RESULTS AND DISCUSSION
Detailed information on growth performance, carcass composition, and AA concentration in tissues for growing (Remus et al., 2019a) and finishing pigs (Remus et al., 2020a) was provided previously. Briefly, during the growing phase, increases in dietary Thr inclusion rate in the diet linearly increased (P < 0.05) growth performance (especially PD), carcass crude protein content, and AA concentration in muscles. There was no difference in growth performance between IPF and GPF pigs, but the chemical composition and AA concentration in muscle tissue differed (P < 0.05) for pigs in the growing phase depending on the feeding program. Thr GPF pigs had a slightly higher (P < 0.05) crude protein content in the longissimus dorsi and increased concentration of several AA in carcass muscles compared to IPF pigs. During the finishing phase, no effect on growth performance or muscle composition was observed for either feeding system or Thr inclusion rate. During both growing phases, no difference in fiber or energy intake was observed for either Thr inclusion rate or feeding system (data not shown).
Exploratory Analysis
The FI of pigs followed a circadian feeding pattern with a typical diurnal feeding behavior during the growing and finishing phases (Fig. 1). Most meals (73%) were consumed between 0600 and 1800 h, which corresponds to the time interval during which room lights were on. Pigs appeared to have higher FI rates between 1000 and 1800 h.
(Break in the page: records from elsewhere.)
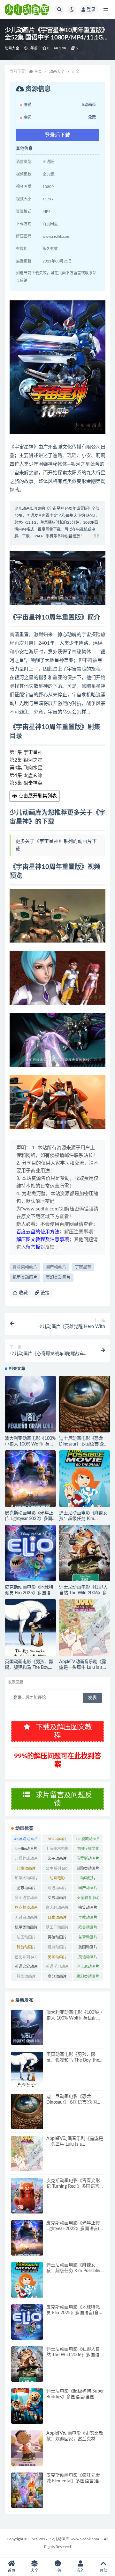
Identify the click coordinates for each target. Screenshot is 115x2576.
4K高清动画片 (26, 1840)
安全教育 (88, 1898)
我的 (80, 2570)
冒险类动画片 (24, 1267)
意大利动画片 (57, 1909)
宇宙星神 (83, 1267)
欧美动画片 (87, 1929)
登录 (91, 9)
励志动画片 (26, 1889)
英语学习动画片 (57, 1968)
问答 (57, 2570)
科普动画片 (26, 1948)
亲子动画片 (57, 1860)
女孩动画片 (57, 1899)
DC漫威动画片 (88, 1840)
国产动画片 (56, 1267)
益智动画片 (87, 1938)
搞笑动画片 (87, 1909)
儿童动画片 (26, 1870)
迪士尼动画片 (87, 1968)
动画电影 (57, 1879)
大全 (34, 2570)
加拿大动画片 (26, 1879)
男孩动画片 (57, 1938)
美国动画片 (87, 1948)
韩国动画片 (26, 1978)
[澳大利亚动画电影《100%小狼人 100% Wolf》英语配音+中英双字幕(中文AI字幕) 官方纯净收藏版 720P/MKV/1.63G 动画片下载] (30, 1404)
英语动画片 (87, 1958)
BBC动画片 (57, 1840)
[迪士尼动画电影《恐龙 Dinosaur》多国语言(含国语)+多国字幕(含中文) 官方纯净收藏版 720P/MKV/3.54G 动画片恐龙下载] (84, 1404)
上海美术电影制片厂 (57, 1850)
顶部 (103, 2570)
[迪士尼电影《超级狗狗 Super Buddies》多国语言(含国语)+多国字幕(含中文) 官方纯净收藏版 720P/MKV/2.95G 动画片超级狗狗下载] (27, 2406)
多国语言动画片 (26, 1899)
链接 (44, 1293)
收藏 (23, 1293)
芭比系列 (26, 1957)
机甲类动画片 (24, 1277)
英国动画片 (57, 1958)
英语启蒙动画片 (26, 1968)
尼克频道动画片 (26, 1909)
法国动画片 (26, 1938)
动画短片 (88, 1879)
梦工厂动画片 (57, 1929)
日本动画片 (57, 1919)
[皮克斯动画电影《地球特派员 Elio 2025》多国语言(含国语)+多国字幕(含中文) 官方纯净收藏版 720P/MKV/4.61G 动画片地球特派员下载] (30, 1553)
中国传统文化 (87, 1850)
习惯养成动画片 (26, 1860)
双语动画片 (57, 1889)
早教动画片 (87, 1919)
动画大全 (12, 48)
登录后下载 (57, 135)
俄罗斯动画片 (87, 1860)
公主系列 (57, 1868)
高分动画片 (57, 1978)
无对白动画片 (26, 1919)
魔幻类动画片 (58, 1277)
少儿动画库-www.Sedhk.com (74, 2539)
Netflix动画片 (26, 1850)
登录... (18, 1698)
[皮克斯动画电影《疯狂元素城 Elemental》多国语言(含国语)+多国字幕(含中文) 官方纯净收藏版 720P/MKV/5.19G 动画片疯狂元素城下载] (27, 2490)
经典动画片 (57, 1948)
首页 (38, 72)
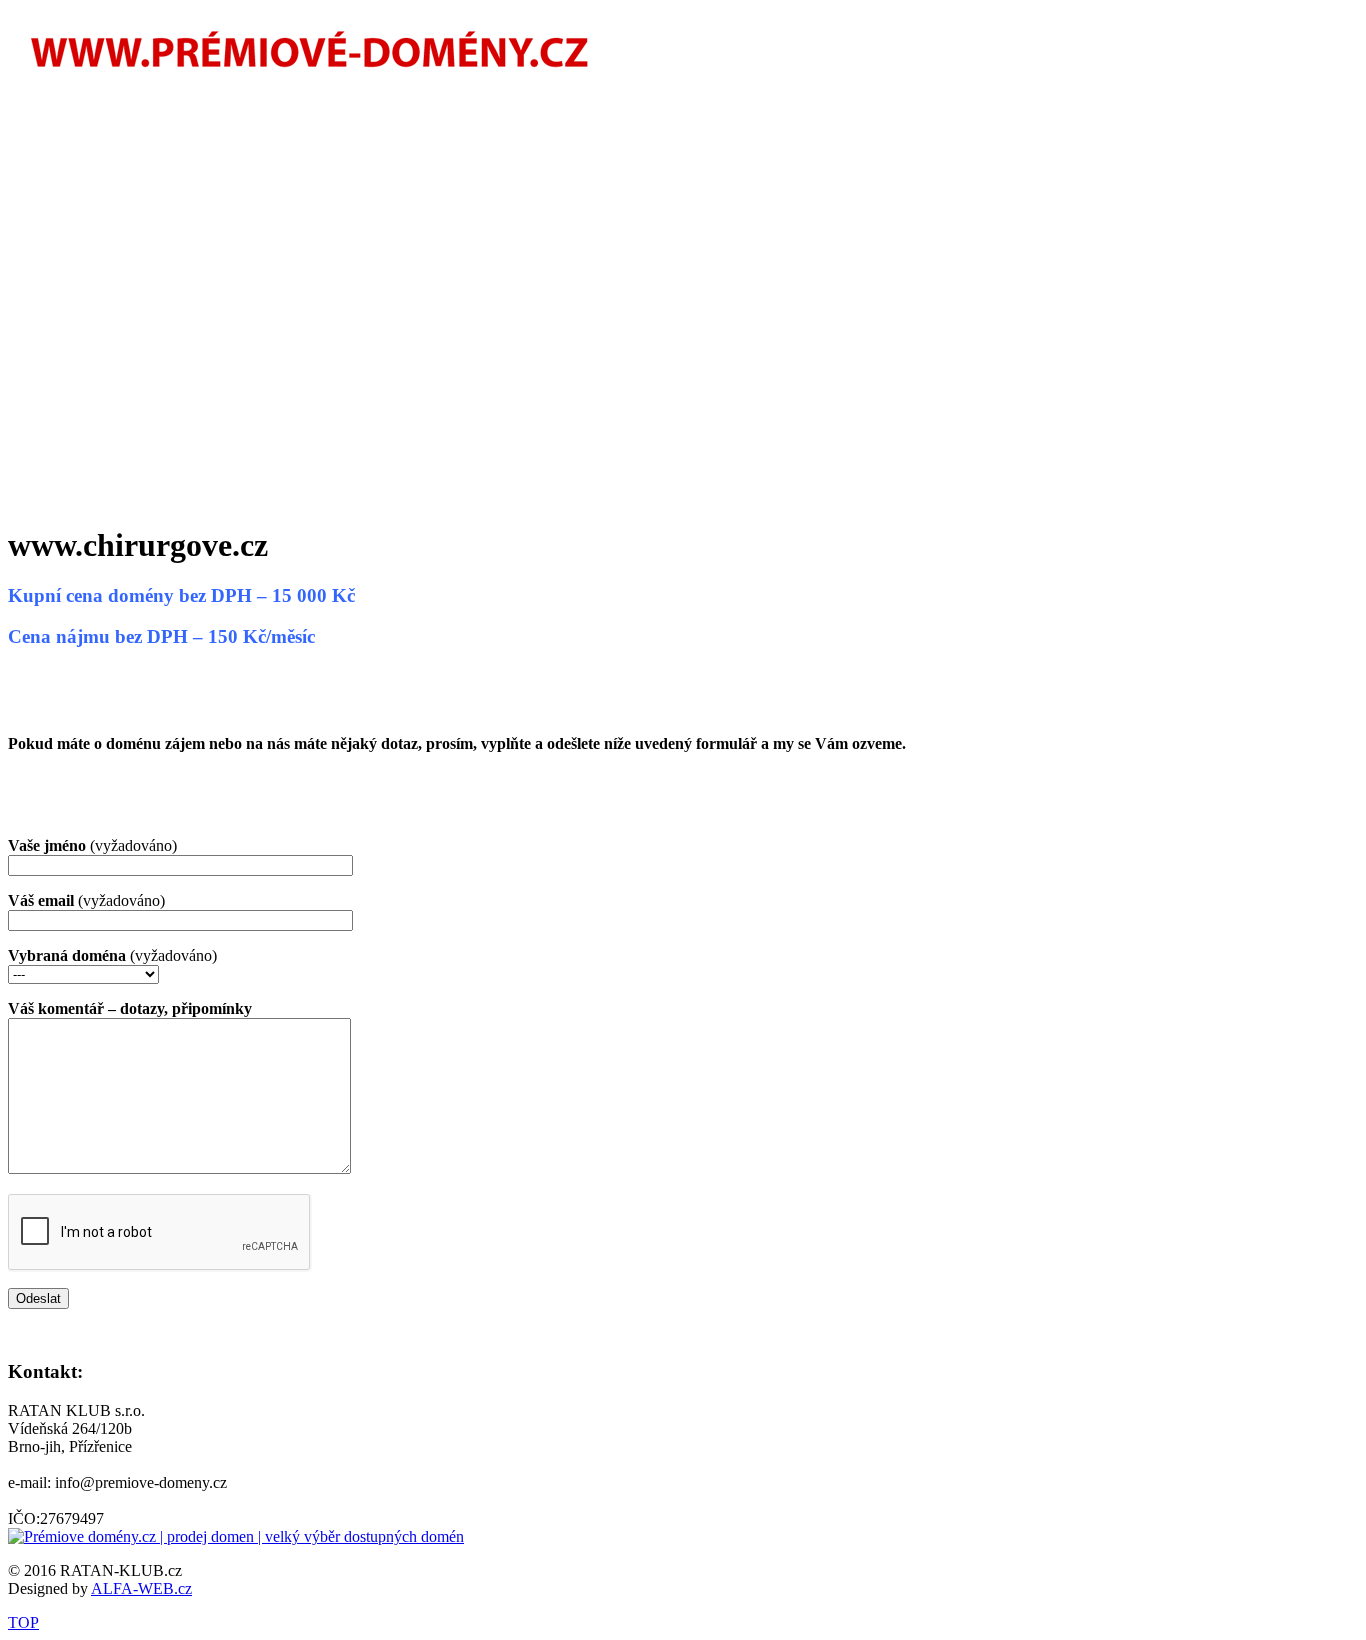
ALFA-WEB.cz (141, 1588)
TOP (23, 1622)
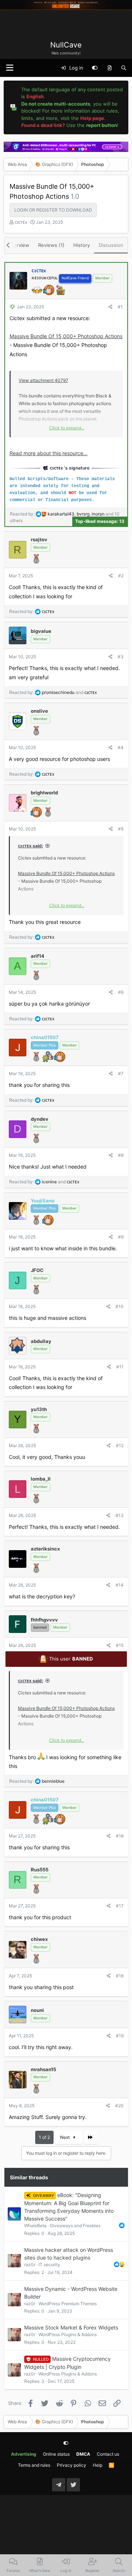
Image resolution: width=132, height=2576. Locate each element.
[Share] (110, 306)
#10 (119, 1306)
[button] (9, 68)
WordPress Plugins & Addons (67, 2334)
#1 (120, 306)
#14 (119, 1585)
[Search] (124, 68)
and (69, 692)
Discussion (111, 245)
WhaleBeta (35, 2225)
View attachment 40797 (43, 380)
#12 (120, 1445)
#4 (121, 747)
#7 (121, 1073)
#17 (120, 1906)
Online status (56, 2454)
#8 (121, 1155)
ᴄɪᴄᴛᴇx (21, 222)
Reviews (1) (51, 245)
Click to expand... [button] (66, 427)
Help (97, 2465)
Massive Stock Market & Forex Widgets (71, 2327)
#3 (121, 656)
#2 (121, 575)
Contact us (108, 2454)
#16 (120, 1836)
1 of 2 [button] (44, 2137)
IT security (49, 2264)
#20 (119, 2105)
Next (65, 2137)
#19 (120, 2035)
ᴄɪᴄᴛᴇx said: (30, 845)
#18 (120, 1975)
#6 (121, 992)
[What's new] (109, 68)
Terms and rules (34, 2465)
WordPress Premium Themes (67, 2303)
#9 (121, 1237)
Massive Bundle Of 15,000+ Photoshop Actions (66, 336)
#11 (120, 1367)
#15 (120, 1645)
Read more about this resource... (49, 453)
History (81, 245)
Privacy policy (71, 2465)
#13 (119, 1515)
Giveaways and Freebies (75, 2225)
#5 (121, 829)
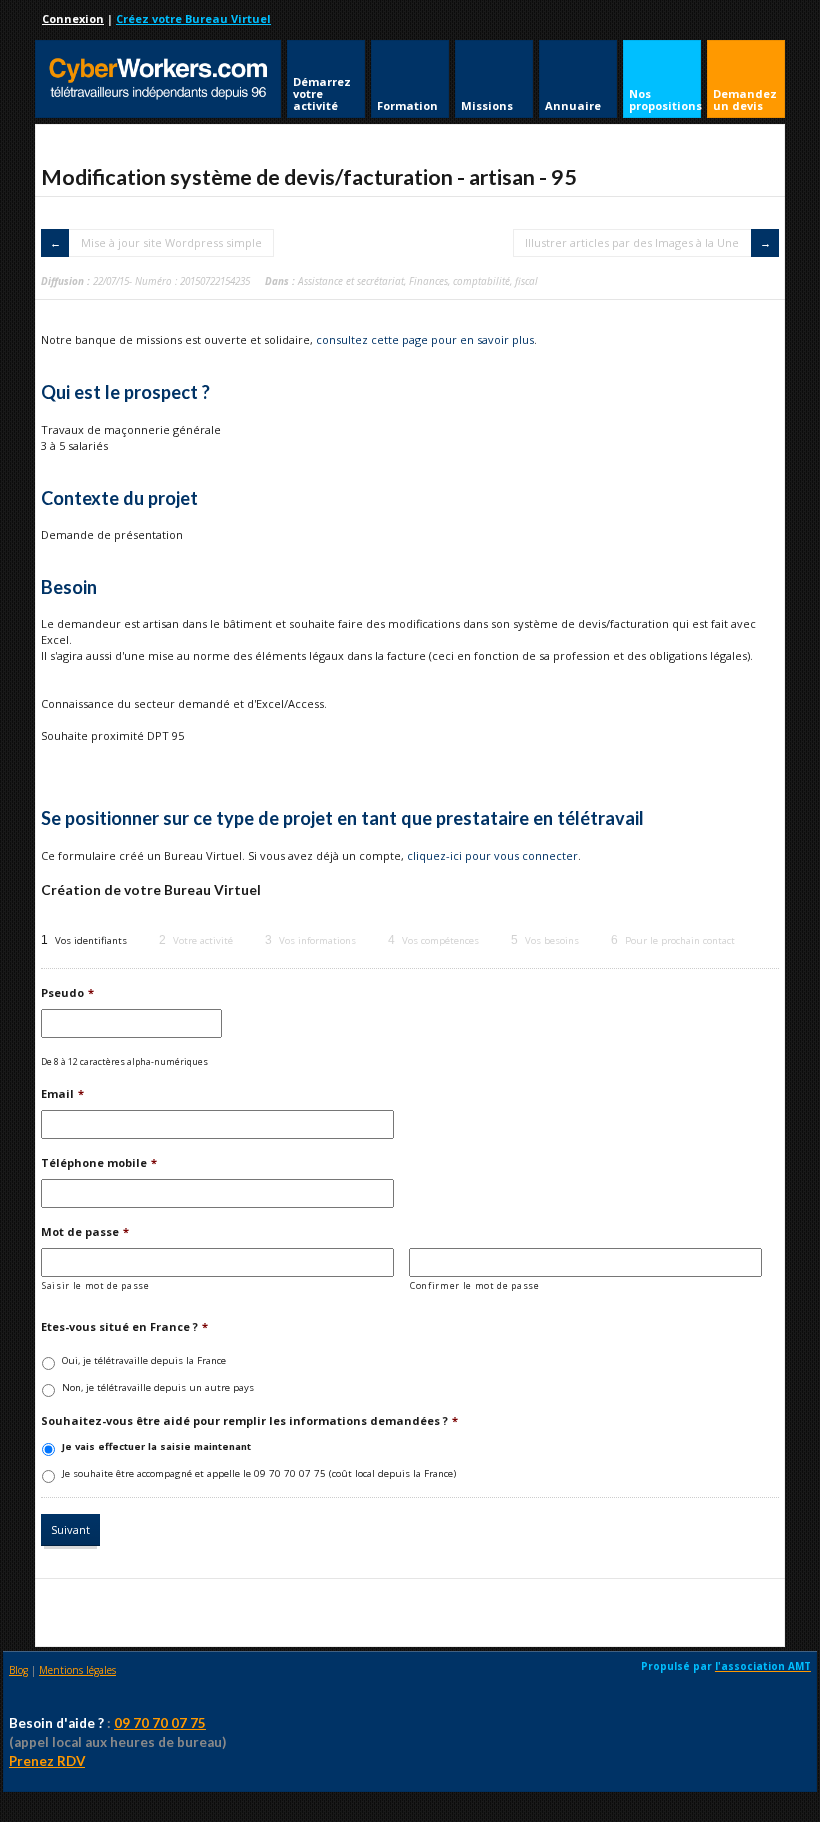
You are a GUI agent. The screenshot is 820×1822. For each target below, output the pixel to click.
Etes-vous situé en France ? (124, 1327)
A preference for diurnal eating periods has been observed for pigs (Wangsness et al., 1980; Young and Lawrence, 1994; Andretta et al., 2016a) and is likely related to the period of light in the room, which stimulated pigs to eat (Andretta et al., 2016a). During the growing and finishing phases, pigs had bigger meals during the night compared to daytime probably because fewer meals were consumed during the night. Therefore, pigs that exhibited nocturnal feeding behavior likely had longer and larger meals than pigs exhibiting diurnal feeding behavior, which seemed to consume more frequent but smaller meals.
Figure 1.
Circadian variation of average feed intake (FI) rate (grams of FI per minute during a meal), number of meals, and size of the meal (grams per meal) for growing (25–45 kg BW) and finishing pigs (110–130 kg BW) in a GPF or IPF program. Gray areas indicate dark period in the room.
Growing Phase
An exploratory factor analysis revealed that, for growing pigs (Table 2), variables such as PD, LD, average BW, Lys, and Thr intake presented positive high loading (>0.75) being retained in factor 1, which was named growth. The positive loading can be interpreted as all the variables following the same direction in the factor (or vector). It could be seen as a positive association among the variables retained in this factor. As pigs grow, energy intake increases with linearly increasing PD and LD until PD maximum is reached (Patience et al., 2015). Likewise, AA intake (grams per day) will increase [following the changes in average daily FI (ADFI)] as BW increases (NRC, 2012).
Table 2.
Exploratory factor analysis (quartimax rotation) with correlation coefficients for growth performance, feeding behavior, and plasma response of growing pigsa
Variable | Factor 1: growth | Factor 2: feeding behavior | Factor 3: efficiency | Factor 4: plasma Thr | Communality |
---|---|---|---|---|---|
Average BW | 0.88 | 0.01 | 0.15 | 0.00 | 0.80 |
PD, g/d | 0.75 | 0.11 | 0.53 | 0.16 | 0.89 |
LD, g/d | 0.84 | 0.02 | 0.04 | −0.21 | 0.74 |
G:F efficiency | 0.18 | 0.06 | 0.85 | 0.28 | 0.84 |
Lysine intake | 0.87 | −0.01 | −0.34 | −0.02 | 0.88 |
Threonine intake | 0.75 | −0.05 | −0.27 | 0.46 | 0.85 |
Threonine efficiency of utilization | −0.08 | 0.12 | 0.83 | −0.37 | 0.84 |
FI rate | 0.36 | 0.25 | −0.51 | 0.06 | 0.45 |
FI per meal | 0.41 | −0.86 | −0.18 | −0.01 | 0.94 |
Number of meals | 0.13 | 0.94 | 0.00 | −0.10 | 0.92 |
Time interval between meals | −0.16 | −0.93 | 0.03 | 0.07 | 0.89 |
Plasma threonine | −0.04 | −0.02 | −0.01 | 0.88 | 0.77 |
Plasma urea | −0.26 | 0.17 | −0.02 | 0.05 | 0.10 |
Varianceb | 3.84 | 3.44 | 2.20 | 1.29 | 10.77 |
Proportionc | 0.27 | 0.25 | 0.16 | 0.09 | 0.77 |
FI, feed intake; PD, protein deposition; LD, lipid deposition.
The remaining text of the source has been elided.